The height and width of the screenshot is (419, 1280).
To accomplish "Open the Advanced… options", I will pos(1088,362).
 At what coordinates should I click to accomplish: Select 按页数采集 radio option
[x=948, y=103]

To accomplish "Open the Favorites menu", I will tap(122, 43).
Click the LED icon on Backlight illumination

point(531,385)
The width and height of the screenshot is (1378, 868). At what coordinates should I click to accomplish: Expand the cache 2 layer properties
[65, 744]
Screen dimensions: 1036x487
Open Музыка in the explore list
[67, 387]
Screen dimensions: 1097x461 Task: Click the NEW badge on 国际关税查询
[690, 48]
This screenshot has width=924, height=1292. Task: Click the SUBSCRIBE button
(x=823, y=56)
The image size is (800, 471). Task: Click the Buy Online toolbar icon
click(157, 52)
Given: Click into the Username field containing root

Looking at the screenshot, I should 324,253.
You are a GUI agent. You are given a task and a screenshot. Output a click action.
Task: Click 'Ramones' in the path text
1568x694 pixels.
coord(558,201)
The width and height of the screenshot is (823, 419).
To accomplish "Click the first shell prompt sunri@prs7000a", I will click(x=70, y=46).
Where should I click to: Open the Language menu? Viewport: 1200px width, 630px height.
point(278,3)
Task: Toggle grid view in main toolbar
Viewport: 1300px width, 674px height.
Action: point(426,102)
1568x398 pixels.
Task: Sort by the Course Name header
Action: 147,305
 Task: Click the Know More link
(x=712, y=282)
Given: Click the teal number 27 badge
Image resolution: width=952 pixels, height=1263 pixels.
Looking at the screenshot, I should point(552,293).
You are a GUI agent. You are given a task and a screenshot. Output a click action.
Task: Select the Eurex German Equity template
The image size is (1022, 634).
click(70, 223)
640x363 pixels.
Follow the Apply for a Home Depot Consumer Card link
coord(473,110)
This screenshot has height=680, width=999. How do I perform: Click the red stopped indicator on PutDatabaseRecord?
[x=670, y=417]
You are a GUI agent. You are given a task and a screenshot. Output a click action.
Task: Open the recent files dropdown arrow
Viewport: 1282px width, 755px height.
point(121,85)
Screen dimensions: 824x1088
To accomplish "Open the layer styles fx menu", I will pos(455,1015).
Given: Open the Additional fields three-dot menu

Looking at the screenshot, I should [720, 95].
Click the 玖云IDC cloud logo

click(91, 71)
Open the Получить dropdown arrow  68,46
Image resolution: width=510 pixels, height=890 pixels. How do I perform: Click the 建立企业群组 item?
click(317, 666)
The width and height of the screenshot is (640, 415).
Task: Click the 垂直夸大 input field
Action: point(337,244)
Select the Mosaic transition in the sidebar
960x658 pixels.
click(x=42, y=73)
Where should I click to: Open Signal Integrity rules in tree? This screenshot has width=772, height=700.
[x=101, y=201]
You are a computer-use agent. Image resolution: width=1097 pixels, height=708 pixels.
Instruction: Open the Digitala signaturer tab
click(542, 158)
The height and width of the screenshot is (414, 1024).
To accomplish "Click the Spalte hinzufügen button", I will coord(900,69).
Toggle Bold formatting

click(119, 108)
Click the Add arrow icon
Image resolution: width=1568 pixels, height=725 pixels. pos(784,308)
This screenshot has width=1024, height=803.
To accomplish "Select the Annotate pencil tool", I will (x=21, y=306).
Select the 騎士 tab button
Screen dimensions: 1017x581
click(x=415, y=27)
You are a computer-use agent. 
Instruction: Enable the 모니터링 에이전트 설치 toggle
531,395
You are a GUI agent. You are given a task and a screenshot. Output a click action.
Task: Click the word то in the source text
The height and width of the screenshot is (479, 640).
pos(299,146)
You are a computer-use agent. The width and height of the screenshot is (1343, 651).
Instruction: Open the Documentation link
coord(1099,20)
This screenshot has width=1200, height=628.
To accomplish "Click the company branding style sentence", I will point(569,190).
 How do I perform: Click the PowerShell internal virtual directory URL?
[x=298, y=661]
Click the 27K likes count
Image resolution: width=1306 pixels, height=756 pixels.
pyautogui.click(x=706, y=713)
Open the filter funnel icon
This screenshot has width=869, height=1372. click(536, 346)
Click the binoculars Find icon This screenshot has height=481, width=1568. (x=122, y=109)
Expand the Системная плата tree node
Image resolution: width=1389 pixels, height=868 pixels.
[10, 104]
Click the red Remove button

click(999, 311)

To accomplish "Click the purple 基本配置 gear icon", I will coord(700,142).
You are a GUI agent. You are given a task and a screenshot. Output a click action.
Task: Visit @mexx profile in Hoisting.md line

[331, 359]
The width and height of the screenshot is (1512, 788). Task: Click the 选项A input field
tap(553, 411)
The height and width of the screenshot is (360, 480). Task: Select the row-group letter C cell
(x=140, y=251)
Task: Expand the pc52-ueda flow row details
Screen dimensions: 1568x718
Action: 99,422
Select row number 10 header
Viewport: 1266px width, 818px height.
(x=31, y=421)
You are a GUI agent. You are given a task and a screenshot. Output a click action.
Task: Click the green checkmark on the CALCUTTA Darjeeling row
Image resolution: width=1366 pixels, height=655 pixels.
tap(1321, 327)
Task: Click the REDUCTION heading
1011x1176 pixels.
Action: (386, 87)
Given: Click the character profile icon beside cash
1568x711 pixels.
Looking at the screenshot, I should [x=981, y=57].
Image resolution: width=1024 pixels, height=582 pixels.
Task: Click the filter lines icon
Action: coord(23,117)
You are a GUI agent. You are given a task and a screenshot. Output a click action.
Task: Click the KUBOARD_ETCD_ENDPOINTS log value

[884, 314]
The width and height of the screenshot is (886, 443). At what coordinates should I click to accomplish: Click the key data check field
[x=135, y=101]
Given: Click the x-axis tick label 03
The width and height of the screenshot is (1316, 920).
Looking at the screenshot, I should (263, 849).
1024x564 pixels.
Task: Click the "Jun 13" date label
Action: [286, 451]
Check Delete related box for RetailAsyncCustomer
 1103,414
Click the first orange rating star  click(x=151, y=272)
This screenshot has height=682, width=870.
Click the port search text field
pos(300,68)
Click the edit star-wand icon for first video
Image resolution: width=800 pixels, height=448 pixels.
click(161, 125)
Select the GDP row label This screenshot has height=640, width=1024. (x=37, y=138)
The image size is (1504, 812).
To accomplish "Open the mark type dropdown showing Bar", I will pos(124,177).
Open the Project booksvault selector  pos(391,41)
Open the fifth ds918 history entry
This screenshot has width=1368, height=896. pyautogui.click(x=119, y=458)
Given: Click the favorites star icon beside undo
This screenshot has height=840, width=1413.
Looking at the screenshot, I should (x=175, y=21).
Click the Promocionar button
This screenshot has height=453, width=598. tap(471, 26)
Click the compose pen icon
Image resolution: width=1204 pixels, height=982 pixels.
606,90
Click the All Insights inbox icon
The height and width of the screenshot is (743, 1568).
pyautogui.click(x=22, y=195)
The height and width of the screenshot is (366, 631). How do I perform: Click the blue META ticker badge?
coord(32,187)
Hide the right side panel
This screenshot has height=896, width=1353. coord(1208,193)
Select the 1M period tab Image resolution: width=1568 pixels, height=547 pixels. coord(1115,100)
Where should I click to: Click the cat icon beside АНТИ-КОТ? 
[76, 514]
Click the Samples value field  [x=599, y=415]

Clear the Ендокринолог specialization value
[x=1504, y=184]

§ **Directive**
Return every line of the entries above verbatim, in their original order.

§ **The reply**
The height and width of the screenshot is (419, 1280).
To accomplish "Open the Advanced… options", I will pos(1088,362).
 At what coordinates should I click to accomplish: Select 按页数采集 radio option
[x=948, y=103]

To accomplish "Open the Favorites menu", I will tap(122, 43).
Click the LED icon on Backlight illumination

point(531,385)
The width and height of the screenshot is (1378, 868). At what coordinates should I click to accomplish: Expand the cache 2 layer properties
[65, 744]
Screen dimensions: 1036x487
Open Музыка in the explore list
[67, 387]
Screen dimensions: 1097x461 Task: Click the NEW badge on 国际关税查询
[690, 48]
This screenshot has width=924, height=1292. Task: Click the SUBSCRIBE button
(x=823, y=56)
The image size is (800, 471). Task: Click the Buy Online toolbar icon
click(157, 52)
Given: Click into the Username field containing root

Looking at the screenshot, I should 324,253.
You are a GUI agent. You are given a task and a screenshot. Output a click action.
Task: Click 'Ramones' in the path text
1568x694 pixels.
coord(558,201)
The width and height of the screenshot is (823, 419).
To accomplish "Click the first shell prompt sunri@prs7000a", I will click(x=70, y=46).
Where should I click to: Open the Language menu? Viewport: 1200px width, 630px height.
point(278,3)
Task: Toggle grid view in main toolbar
Viewport: 1300px width, 674px height.
Action: point(426,102)
1568x398 pixels.
Task: Sort by the Course Name header
Action: 147,305
 Task: Click the Know More link
(x=712, y=282)
Given: Click the teal number 27 badge
Image resolution: width=952 pixels, height=1263 pixels.
Looking at the screenshot, I should point(552,293).
You are a GUI agent. You are given a task and a screenshot. Output a click action.
Task: Select the Eurex German Equity template
The image size is (1022, 634).
click(70, 223)
640x363 pixels.
Follow the Apply for a Home Depot Consumer Card link
coord(473,110)
This screenshot has height=680, width=999. How do I perform: Click the red stopped indicator on PutDatabaseRecord?
[x=670, y=417]
You are a GUI agent. You are given a task and a screenshot. Output a click action.
Task: Open the recent files dropdown arrow
Viewport: 1282px width, 755px height.
point(121,85)
Screen dimensions: 824x1088
To accomplish "Open the layer styles fx menu", I will pos(455,1015).
Given: Open the Additional fields three-dot menu

Looking at the screenshot, I should [720, 95].
Click the 玖云IDC cloud logo

click(91, 71)
Open the Получить dropdown arrow  68,46
Image resolution: width=510 pixels, height=890 pixels. How do I perform: Click the 建立企业群组 item?
click(317, 666)
The width and height of the screenshot is (640, 415).
Task: Click the 垂直夸大 input field
Action: point(337,244)
Select the Mosaic transition in the sidebar
960x658 pixels.
click(x=42, y=73)
Where should I click to: Open Signal Integrity rules in tree? This screenshot has width=772, height=700.
[x=101, y=201]
You are a computer-use agent. Image resolution: width=1097 pixels, height=708 pixels.
Instruction: Open the Digitala signaturer tab
click(542, 158)
The height and width of the screenshot is (414, 1024).
To accomplish "Click the Spalte hinzufügen button", I will coord(900,69).
Toggle Bold formatting

click(119, 108)
Click the Add arrow icon
Image resolution: width=1568 pixels, height=725 pixels. pos(784,308)
This screenshot has width=1024, height=803.
To accomplish "Select the Annotate pencil tool", I will (x=21, y=306).
Select the 騎士 tab button
Screen dimensions: 1017x581
click(x=415, y=27)
You are a computer-use agent. 
Instruction: Enable the 모니터링 에이전트 설치 toggle
531,395
You are a GUI agent. You are given a task and a screenshot. Output a click action.
Task: Click the word то in the source text
The height and width of the screenshot is (479, 640).
pos(299,146)
You are a computer-use agent. The width and height of the screenshot is (1343, 651).
Instruction: Open the Documentation link
coord(1099,20)
This screenshot has width=1200, height=628.
To accomplish "Click the company branding style sentence", I will point(569,190).
 How do I perform: Click the PowerShell internal virtual directory URL?
[x=298, y=661]
Click the 27K likes count
Image resolution: width=1306 pixels, height=756 pixels.
pyautogui.click(x=706, y=713)
Open the filter funnel icon
This screenshot has width=869, height=1372. click(536, 346)
Click the binoculars Find icon This screenshot has height=481, width=1568. (x=122, y=109)
Expand the Системная плата tree node
Image resolution: width=1389 pixels, height=868 pixels.
[10, 104]
Click the red Remove button

click(999, 311)

To accomplish "Click the purple 基本配置 gear icon", I will coord(700,142).
You are a GUI agent. You are given a task and a screenshot. Output a click action.
Task: Visit @mexx profile in Hoisting.md line

[331, 359]
The width and height of the screenshot is (1512, 788). Task: Click the 选项A input field
tap(553, 411)
The height and width of the screenshot is (360, 480). Task: Select the row-group letter C cell
(x=140, y=251)
Task: Expand the pc52-ueda flow row details
Screen dimensions: 1568x718
Action: 99,422
Select row number 10 header
Viewport: 1266px width, 818px height.
(x=31, y=421)
You are a GUI agent. You are given a task and a screenshot. Output a click action.
Task: Click the green checkmark on the CALCUTTA Darjeeling row
Image resolution: width=1366 pixels, height=655 pixels.
tap(1321, 327)
Task: Click the REDUCTION heading
1011x1176 pixels.
Action: (386, 87)
Given: Click the character profile icon beside cash
1568x711 pixels.
Looking at the screenshot, I should [x=981, y=57].
Image resolution: width=1024 pixels, height=582 pixels.
Task: Click the filter lines icon
Action: coord(23,117)
You are a GUI agent. You are given a task and a screenshot. Output a click action.
Task: Click the KUBOARD_ETCD_ENDPOINTS log value

[884, 314]
The width and height of the screenshot is (886, 443). At what coordinates should I click to accomplish: Click the key data check field
[x=135, y=101]
Given: Click the x-axis tick label 03
The width and height of the screenshot is (1316, 920).
Looking at the screenshot, I should (263, 849).
1024x564 pixels.
Task: Click the "Jun 13" date label
Action: [286, 451]
Check Delete related box for RetailAsyncCustomer
 1103,414
Click the first orange rating star  click(x=151, y=272)
This screenshot has height=682, width=870.
Click the port search text field
pos(300,68)
Click the edit star-wand icon for first video
Image resolution: width=800 pixels, height=448 pixels.
click(161, 125)
Select the GDP row label This screenshot has height=640, width=1024. (x=37, y=138)
The image size is (1504, 812).
To accomplish "Open the mark type dropdown showing Bar", I will pos(124,177).
Open the Project booksvault selector  pos(391,41)
Open the fifth ds918 history entry
This screenshot has width=1368, height=896. pyautogui.click(x=119, y=458)
Given: Click the favorites star icon beside undo
This screenshot has height=840, width=1413.
Looking at the screenshot, I should (x=175, y=21).
Click the Promocionar button
This screenshot has height=453, width=598. tap(471, 26)
Click the compose pen icon
Image resolution: width=1204 pixels, height=982 pixels.
606,90
Click the All Insights inbox icon
The height and width of the screenshot is (743, 1568).
pyautogui.click(x=22, y=195)
The height and width of the screenshot is (366, 631). How do I perform: Click the blue META ticker badge?
coord(32,187)
Hide the right side panel
This screenshot has height=896, width=1353. coord(1208,193)
Select the 1M period tab Image resolution: width=1568 pixels, height=547 pixels. coord(1115,100)
Where should I click to: Click the cat icon beside АНТИ-КОТ? 
[76, 514]
Click the Samples value field  [x=599, y=415]

Clear the Ендокринолог specialization value
[x=1504, y=184]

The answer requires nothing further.